The issue wasn’t even addressed head on by European Commissioner Thierry Breton, who kickstarted the consultation, in a blog he posted on LinkedIn. Instead he referenced the fair share situation only in passing. He noted: 

“The first Report on the State of the Digital Decade shows that, at the current rate of investment and policy intervention, we will not reach our Digital Decade targets, let alone [make] the extra leap required by the ongoing technological shift. We should work together, industry, investors, public authorities, to uncover and remove the obstacles to much needed investments and make them more efficient. Some have tried to reduce the issue of investment to a battle over the “fair share” between big telco and big tech. A binary choice between the vested interests of those who provide networks today and those who currently feed them with the traffic. But while finding a financing model for the huge investments needed is an important issue that we will need to deal with, so much more is at stake. It is about achieving the giant leap ahead of us: not only in the telecoms sector, but more broadly in digital technologies.”

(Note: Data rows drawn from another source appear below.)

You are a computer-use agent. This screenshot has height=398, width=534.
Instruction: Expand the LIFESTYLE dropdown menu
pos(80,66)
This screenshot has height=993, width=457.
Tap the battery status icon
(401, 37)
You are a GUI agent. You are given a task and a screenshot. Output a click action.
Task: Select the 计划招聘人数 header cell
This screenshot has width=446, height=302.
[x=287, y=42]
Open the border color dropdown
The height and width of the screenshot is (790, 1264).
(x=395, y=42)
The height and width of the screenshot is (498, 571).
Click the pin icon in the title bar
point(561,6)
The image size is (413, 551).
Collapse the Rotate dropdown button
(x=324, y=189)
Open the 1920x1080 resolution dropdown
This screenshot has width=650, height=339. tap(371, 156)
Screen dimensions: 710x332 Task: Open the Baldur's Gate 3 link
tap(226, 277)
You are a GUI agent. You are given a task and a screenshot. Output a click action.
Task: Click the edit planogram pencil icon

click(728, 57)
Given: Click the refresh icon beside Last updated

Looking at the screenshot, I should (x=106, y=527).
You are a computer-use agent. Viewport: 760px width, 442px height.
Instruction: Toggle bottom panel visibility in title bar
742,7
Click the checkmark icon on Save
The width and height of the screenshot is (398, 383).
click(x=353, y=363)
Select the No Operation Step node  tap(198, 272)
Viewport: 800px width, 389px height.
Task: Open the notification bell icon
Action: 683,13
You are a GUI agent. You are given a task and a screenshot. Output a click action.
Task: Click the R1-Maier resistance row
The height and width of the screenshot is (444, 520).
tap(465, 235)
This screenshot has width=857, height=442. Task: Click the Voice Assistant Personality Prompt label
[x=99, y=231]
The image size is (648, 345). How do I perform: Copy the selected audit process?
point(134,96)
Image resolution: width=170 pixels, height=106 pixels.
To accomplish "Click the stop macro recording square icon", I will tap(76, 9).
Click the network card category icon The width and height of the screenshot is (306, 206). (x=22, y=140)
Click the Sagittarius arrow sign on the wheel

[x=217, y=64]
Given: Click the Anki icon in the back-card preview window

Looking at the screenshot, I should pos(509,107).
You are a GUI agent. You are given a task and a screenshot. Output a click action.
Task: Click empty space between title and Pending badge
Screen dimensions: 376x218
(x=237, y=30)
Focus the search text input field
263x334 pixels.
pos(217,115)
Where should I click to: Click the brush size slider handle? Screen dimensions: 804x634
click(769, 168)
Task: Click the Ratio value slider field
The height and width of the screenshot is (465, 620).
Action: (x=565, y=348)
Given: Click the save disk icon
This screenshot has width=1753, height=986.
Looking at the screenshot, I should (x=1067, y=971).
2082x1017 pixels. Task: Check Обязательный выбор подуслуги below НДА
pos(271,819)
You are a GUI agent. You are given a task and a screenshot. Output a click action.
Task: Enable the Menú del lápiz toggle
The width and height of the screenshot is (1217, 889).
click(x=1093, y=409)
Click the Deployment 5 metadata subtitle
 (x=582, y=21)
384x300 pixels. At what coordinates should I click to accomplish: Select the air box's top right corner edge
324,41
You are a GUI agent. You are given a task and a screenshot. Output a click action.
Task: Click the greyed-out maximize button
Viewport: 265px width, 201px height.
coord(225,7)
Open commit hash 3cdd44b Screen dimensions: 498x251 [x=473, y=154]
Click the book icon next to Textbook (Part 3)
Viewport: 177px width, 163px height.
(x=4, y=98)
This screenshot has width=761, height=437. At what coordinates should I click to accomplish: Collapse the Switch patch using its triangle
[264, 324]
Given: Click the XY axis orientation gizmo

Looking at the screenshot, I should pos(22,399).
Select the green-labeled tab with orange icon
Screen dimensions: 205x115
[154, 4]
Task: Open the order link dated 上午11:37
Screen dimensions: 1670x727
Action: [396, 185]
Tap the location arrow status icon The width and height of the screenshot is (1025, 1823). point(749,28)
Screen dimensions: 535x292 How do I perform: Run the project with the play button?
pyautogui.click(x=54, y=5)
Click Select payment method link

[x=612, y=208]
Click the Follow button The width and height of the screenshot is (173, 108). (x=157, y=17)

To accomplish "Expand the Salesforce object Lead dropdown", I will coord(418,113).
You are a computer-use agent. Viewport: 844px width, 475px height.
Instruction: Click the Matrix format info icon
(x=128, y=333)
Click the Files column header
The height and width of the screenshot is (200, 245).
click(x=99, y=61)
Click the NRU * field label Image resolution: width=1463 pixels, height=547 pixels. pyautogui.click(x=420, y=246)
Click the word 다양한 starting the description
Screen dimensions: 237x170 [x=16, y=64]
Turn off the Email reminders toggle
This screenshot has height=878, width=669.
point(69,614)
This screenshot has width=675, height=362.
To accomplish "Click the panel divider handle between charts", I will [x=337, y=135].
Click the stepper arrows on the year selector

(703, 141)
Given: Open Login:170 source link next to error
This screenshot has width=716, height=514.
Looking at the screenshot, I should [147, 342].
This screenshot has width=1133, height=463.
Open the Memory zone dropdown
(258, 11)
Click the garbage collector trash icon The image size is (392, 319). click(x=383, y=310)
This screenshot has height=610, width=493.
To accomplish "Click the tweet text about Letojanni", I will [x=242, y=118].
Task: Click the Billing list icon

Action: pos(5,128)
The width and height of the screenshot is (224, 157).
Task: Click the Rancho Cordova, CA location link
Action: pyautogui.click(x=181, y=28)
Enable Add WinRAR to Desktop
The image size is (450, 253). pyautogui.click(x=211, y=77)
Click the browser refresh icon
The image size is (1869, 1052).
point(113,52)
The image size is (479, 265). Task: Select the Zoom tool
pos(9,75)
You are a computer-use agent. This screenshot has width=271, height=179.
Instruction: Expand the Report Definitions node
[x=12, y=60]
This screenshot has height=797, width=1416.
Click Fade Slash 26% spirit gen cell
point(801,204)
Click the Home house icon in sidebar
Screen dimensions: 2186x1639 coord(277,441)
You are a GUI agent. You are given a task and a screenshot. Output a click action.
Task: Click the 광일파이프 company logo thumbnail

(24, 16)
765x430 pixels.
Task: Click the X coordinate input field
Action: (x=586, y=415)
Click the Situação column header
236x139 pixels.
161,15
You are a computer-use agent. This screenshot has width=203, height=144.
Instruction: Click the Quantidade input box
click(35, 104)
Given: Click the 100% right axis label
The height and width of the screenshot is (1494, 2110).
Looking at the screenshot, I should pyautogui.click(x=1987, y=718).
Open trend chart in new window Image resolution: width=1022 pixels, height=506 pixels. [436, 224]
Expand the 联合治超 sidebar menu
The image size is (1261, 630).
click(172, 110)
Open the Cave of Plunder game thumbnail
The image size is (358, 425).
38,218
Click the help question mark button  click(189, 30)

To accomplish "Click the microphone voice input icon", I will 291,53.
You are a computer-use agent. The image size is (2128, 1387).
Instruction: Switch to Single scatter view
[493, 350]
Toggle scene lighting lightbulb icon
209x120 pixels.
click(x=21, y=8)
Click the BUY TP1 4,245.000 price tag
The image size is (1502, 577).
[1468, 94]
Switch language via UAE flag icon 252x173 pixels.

And as if the situation wasn’t already mired in proposals and consultations, Breton went on to suggest additional legislation in the form of a Digital Networks Act. “We have announced that Europe will do ‘whatever it takes’ to keep its competitive edge, and we are looking for concrete and ambitious recommendations on the future of the single market. Here is one: Work on a bold, future-oriented, game-changing ‘Digital Networks Act’ to redefine the DNA of our telecoms regulation. Getting it right will require vision, boldness and time, but we should start now taking concrete steps. The task will not be easy but – as we have done on other game-changing proposals – we will not shy away from doing what is needed to achieve a paradigm shift in digital regulation.”

As the DNA idea swirled around the EU, Reuters reported that an initial fair share ruling might be pushed back to 2025 and become the responsibility of the next set of European commissioners, though that delay, it noted, is not set in stone. 

In the meantime, Europe’s telcos are preparing to publish their third-quarter earnings reports that, in all likelihood, will point to squeezed margins and investments. The suggestion that fair share contributions might either be a very long way off or never happen will not improve their outlooks or share prices.